*** Data records ***
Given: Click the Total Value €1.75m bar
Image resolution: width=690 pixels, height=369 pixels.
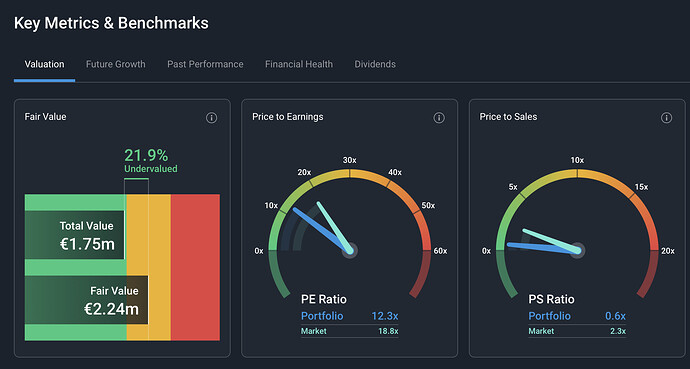Looking at the screenshot, I should tap(74, 235).
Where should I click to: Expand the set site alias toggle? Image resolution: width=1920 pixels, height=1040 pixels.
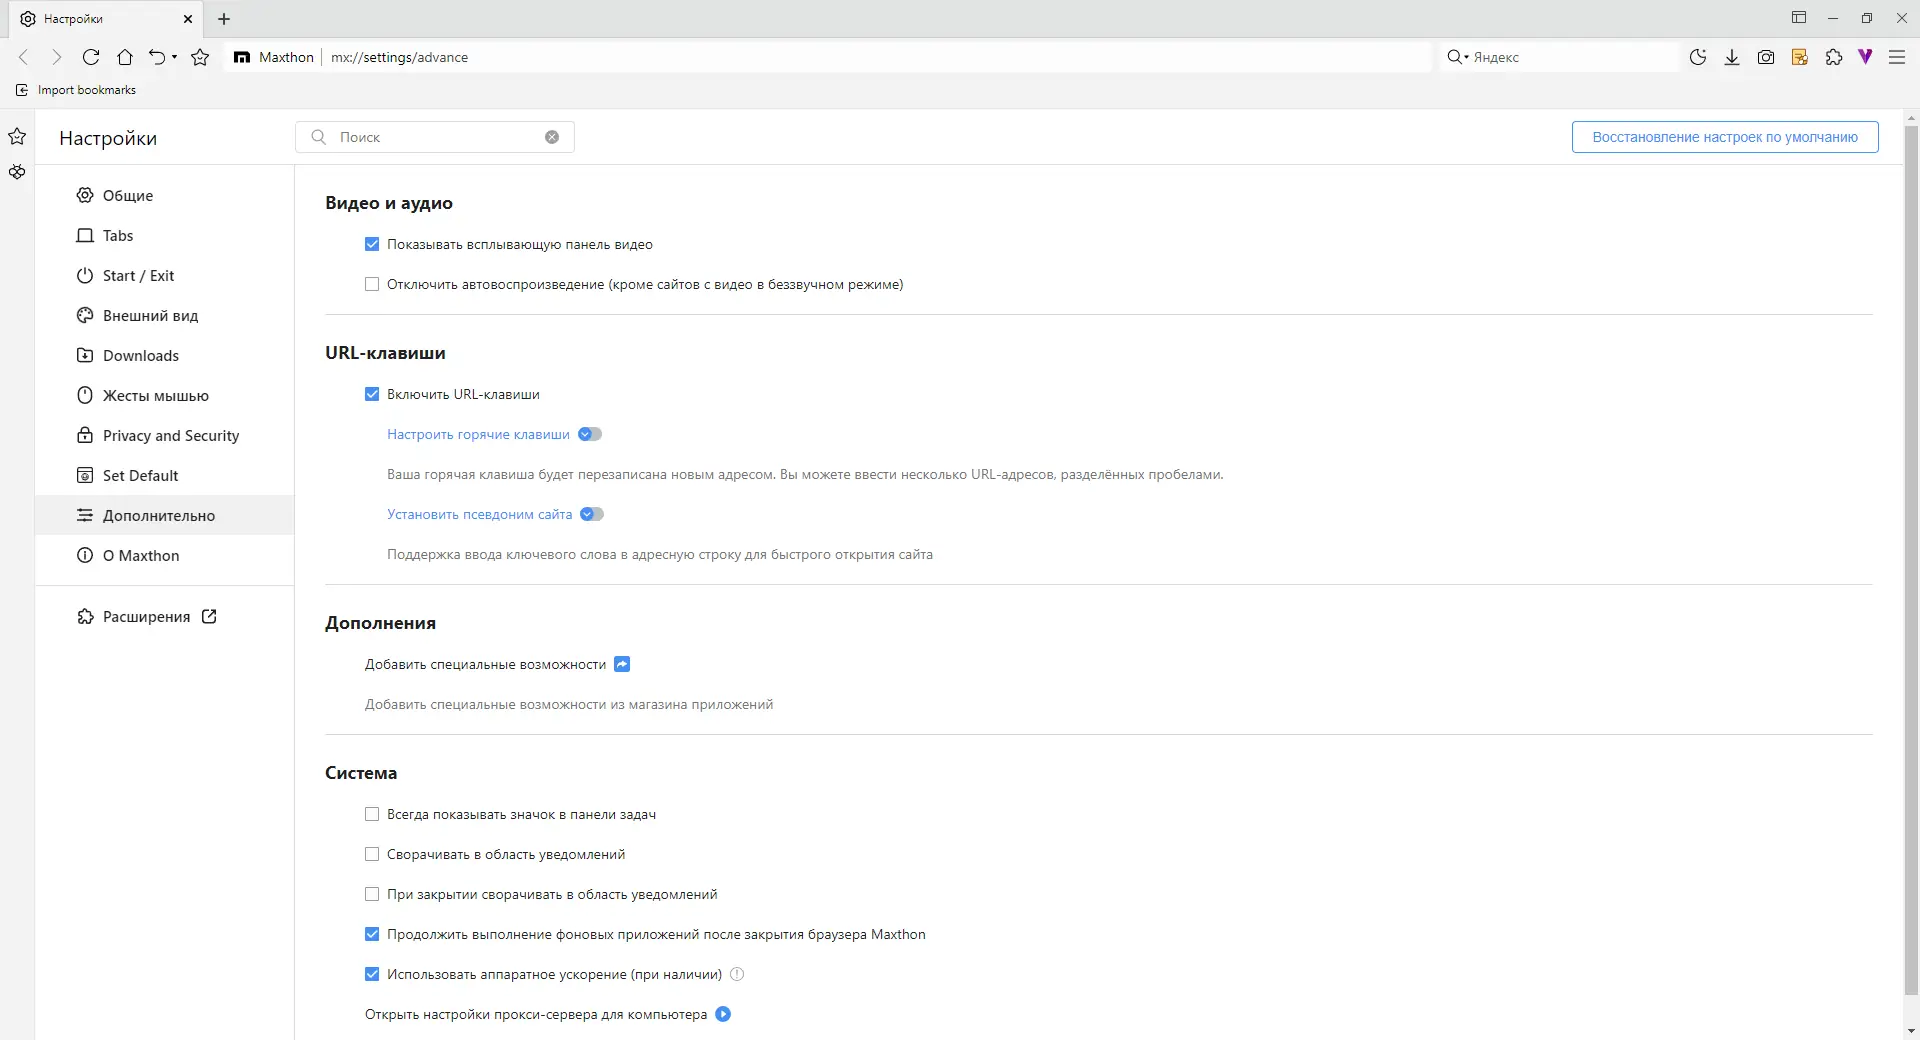pos(592,514)
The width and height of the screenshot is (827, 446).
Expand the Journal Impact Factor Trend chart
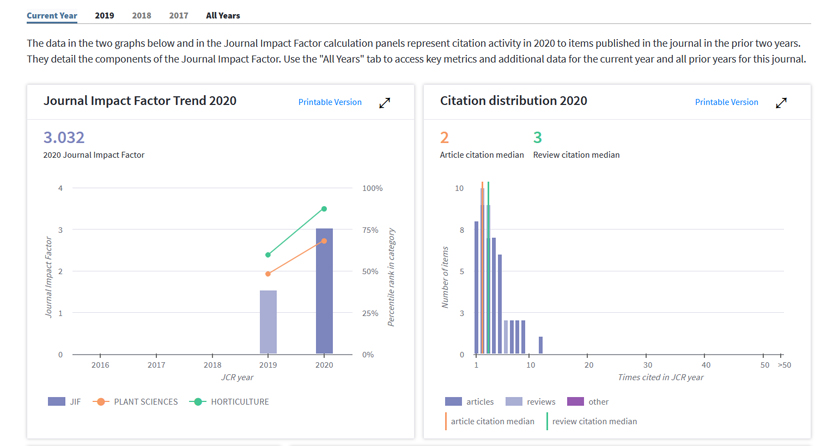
***
Render as a JSON list of strings, one per line, the lines starting with the line containing "The width and" and continuing through the end of the records, with blank lines omitted and the pictures left out.

▶ **Response**
[
  "The width and height of the screenshot is (827, 446).",
  "Expand the Journal Impact Factor Trend chart"
]